EXCERPT: Terry Eagleton once remarked that regarding religion as an attempt to offer a scientific explanation of the world is rather like seeing ballet as a botched attempt to run for a bus. Eagleton gestures toward a confusion that often afflicts those who advocate for an essential conflict between science and religion — the assumption that the two enterprises are competing for the same explanatory territory. Were this to be true, conflict between them would indeed be pretty much inevitable. An alternative view holds science and religion to be essentially independent operations, concerned with quite different questions. On this model, conflict is unlikely. Equally, dialogue would be unnecessary, perhaps even impossible?

My initial expectation, on approaching Yves Gingras’s *Science and Religion: An Impossible Dialogue*, translated by Peter Keating, was that he might be undertaking an analysis of the conditions that would make a conversation between science and religion possible, and concluding that the requisite conditions could not be met. Something like this has been maintained by others, including the 19th-century churchman John Henry Newman, whose stance (as noted by Gingras) was that “Theology and Science, whether in their respective ideas, or again in their own actual fields, on the whole, are incommunicable, incapable of collision, and needing, at most to be connected, never to be reconciled.” An updated analysis along these lines would have been a welcome intervention into a field in which the merits of dialogue are often taken for granted. But the initial promise of the book’s title went unfulfilled.

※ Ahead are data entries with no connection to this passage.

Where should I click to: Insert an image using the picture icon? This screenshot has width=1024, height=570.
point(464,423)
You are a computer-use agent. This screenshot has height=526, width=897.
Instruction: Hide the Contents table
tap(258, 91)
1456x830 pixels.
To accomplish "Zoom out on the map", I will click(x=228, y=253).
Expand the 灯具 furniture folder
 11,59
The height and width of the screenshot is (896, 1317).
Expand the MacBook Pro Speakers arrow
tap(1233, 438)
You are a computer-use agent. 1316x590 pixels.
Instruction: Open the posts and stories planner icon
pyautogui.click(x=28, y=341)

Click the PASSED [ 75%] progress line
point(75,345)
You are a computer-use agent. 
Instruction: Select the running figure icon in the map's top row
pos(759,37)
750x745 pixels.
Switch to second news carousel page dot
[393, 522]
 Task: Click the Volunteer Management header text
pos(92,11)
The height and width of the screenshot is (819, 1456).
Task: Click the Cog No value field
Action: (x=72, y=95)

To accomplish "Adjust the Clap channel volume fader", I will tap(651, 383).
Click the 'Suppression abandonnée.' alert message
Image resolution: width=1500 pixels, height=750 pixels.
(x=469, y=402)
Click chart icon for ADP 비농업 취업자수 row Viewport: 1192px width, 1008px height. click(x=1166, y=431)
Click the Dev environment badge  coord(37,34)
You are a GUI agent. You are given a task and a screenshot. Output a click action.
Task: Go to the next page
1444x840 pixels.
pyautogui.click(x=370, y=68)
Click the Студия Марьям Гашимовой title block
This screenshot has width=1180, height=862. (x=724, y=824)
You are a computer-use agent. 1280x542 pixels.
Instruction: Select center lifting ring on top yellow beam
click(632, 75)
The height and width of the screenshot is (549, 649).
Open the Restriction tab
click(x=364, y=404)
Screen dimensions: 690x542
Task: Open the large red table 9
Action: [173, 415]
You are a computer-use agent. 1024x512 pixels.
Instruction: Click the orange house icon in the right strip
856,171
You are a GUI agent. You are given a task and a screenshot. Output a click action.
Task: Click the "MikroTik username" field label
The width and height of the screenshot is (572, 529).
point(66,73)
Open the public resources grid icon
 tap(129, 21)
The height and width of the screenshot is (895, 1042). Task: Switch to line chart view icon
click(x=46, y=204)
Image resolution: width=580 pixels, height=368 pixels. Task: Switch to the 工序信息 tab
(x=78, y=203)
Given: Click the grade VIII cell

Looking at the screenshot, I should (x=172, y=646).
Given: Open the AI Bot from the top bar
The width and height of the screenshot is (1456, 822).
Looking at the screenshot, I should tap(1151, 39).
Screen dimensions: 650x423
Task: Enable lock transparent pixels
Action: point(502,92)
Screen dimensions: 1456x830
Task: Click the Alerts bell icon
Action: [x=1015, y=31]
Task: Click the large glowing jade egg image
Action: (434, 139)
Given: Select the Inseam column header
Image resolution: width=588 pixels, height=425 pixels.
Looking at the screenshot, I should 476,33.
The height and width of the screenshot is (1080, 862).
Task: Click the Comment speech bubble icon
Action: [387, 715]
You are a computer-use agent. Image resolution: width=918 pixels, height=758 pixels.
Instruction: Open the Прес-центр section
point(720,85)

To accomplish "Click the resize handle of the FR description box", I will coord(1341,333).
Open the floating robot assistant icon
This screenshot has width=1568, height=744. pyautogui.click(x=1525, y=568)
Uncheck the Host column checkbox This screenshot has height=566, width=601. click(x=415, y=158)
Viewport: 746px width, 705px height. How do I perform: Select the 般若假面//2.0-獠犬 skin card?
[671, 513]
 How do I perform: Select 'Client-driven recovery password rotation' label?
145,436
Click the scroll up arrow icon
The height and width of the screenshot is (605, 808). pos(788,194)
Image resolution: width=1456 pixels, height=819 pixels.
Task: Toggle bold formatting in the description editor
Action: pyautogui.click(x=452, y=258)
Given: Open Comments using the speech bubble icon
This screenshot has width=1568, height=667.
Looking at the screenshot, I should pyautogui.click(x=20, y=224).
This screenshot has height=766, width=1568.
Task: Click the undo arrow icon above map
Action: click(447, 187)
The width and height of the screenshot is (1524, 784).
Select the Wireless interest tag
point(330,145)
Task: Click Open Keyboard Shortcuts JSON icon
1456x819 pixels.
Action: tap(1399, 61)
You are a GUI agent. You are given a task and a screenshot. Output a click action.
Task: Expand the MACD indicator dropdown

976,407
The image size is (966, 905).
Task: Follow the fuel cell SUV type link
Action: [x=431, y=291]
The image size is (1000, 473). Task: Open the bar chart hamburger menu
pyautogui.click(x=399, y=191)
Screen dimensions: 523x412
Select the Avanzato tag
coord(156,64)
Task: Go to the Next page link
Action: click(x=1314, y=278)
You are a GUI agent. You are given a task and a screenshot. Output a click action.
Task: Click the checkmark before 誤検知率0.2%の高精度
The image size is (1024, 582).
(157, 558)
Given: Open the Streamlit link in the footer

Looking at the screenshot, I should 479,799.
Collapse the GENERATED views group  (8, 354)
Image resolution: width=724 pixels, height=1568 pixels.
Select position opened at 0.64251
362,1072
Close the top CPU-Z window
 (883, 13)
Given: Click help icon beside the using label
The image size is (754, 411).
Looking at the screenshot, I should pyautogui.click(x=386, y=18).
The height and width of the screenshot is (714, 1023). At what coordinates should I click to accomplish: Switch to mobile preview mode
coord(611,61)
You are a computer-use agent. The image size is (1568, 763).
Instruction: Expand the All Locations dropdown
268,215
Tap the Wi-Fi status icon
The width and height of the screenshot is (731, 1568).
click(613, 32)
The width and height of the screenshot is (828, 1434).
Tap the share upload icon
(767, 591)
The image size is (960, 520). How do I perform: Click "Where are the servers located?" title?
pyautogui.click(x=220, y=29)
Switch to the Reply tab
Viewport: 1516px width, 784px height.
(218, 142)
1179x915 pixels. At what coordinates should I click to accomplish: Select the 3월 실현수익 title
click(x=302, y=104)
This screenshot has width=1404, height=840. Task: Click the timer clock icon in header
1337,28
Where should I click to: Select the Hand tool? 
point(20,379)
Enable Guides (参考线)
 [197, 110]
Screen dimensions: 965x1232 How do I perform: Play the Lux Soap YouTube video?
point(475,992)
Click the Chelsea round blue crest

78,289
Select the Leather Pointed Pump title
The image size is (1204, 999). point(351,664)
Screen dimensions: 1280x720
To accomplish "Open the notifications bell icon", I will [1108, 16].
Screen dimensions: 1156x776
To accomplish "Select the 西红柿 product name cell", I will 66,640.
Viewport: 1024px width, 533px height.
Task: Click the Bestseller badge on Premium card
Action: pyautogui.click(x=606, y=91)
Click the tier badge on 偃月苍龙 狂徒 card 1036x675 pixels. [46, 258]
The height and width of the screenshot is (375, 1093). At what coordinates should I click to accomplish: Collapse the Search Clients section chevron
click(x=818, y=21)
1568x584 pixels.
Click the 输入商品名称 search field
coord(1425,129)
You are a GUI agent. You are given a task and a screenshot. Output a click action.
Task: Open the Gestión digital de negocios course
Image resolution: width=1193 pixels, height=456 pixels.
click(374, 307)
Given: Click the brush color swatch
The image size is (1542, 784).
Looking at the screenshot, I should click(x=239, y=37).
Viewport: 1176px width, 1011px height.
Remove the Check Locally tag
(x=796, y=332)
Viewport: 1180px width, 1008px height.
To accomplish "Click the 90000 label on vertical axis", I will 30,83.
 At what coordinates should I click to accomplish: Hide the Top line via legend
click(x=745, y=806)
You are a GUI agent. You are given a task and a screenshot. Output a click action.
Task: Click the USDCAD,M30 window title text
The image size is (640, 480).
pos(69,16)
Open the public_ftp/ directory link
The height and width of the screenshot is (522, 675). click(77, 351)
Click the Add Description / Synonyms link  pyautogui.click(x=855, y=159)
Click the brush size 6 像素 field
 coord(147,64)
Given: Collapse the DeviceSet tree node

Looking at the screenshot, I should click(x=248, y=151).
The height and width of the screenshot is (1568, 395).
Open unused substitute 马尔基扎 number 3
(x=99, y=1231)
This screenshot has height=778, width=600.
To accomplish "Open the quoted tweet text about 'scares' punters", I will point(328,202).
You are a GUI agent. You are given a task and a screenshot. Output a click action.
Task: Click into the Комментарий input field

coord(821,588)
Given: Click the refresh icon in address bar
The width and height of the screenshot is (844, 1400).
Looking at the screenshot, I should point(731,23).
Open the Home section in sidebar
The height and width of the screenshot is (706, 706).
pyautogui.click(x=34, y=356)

Gingras instead adopts an alternative and somewhat puzzling configuration: dialogue is impossible, and conflict inevitable.

With this curious combination in mind we turn to the two stated aims of the book: first, to explain how the issue of the relations between science and religion, along with calls for a dialogue between them, came to be a significant topic of discussion in the 1980s; second, to analyze the historical relations between science and religion as institutions in the Western world since the 17th century.

For Gingras, what connects the two tasks is the work of historians of science over the past 40 years, and the consensus among them that there is no overarching pattern to past science-religion relations — neither perpetual harmony, nor unremitting conflict, only complexity. Indeed, historians of science-religion relations now routinely speak of “the conflict myth,” a distant and discredited historiography that arose in the 19th century. Gingras seeks to challenge this consensus and reinstate the older conflict model. A focus on institutions, he believes, will reveal the underlying pattern of conflict that our present-day historians all seem to have overlooked in their faddish insistence on complexities of history.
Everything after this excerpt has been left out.